Assignments to font properties are translated to FontChangeXxxx6 methods
in the language support library:
Dim fnt As Font
fnt = Text1.Font
FontChangeBold6(fnt, True)
FontChangeName6(Text2.Font, "Arial")
Font fnt As Font = null ;
fnt = Text1.Font;
VB6Helpers.FontChangeBold(ref fnt, true);
VB6Helpers.FontChangeName(ref Text2.Font, "Arial");
VB Migration Partner provides support also for the StdFont.Weight property. For
example, this VB6 code:
Dim x As Integer
x = Text1.Font.Weight
Text2.Font.Weight = x * 2
translates to:
Dim x As Integer = GetFontWeight6(Text1.Font)
SetFontWeight6(Text2.Font, x * 2)
int x = VB6Helpers.GetFontWeight(Text1.Font);
VB6Helpers.SetFontWeight(ref Text2.Font, x * 2);
The GetFontWeight6 and SetFontWeight6 helper functions map the Weight property to
the Bold property. They are marked as obsolete, so that the developer can easily
spot and get rid of them after the migration has completed.

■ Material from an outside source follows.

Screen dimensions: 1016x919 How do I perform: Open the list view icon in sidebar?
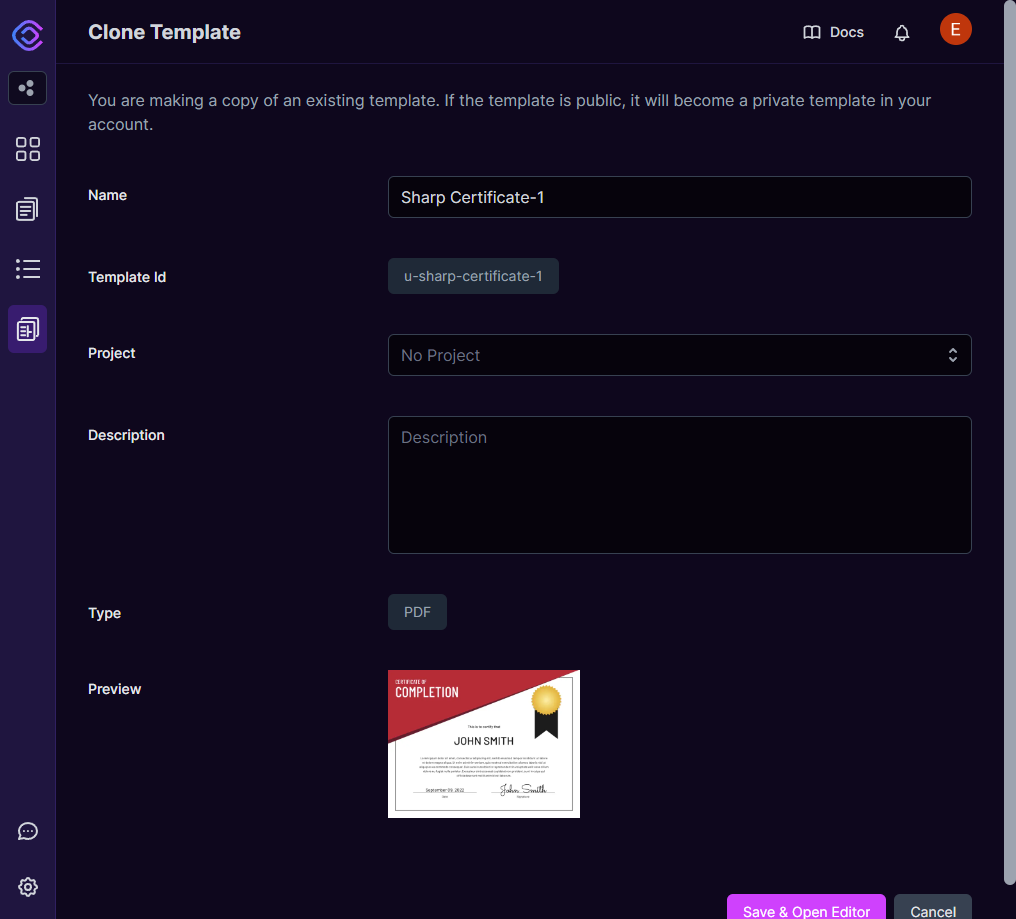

VB Migration Partner emits a warning if the original VB6 program handles the FontChanged
event exposed by the StdFont object. In this case no automatic workaround exists
and code must be fixed manually.
For Each loop on multi-dimensional arrays
For Each loops visit multi-dimensional arrays in column-wise order under VB6, and
in row-wise order under .NET. When such a loop is detected, VB Migration Partner
emits the following warning just before the loop:
For Each o As Object In myArr
…
Next
The TransposeArray6 helper function returns an array whose rows and columns are
transposed, so that the For Each loop works exactly as in the VB6 program:
For Each o As Object In TransposeArray6(myArr)
…
Next
You can add the call to the TransposeArray6 method at each migration cycle, by means
of an ReplaceStatement pragma, while using a DisableMessage pragma to suppress the
warning:
For Each o As Object In myArr
…
Next
Fields passed to ByRef arguments
VB6 fields are internally implemented as properties and can’t be modified
by a method even if they are passed to a ByRef argument; in the same circumstances,
a .NET field can be modified. For this reason, converting such calls to
.NET as-is can introduce subtle and hard-to-find bugs. (being ByRef the default
passing mechanism in VB6, such bugs can be rather frequent.)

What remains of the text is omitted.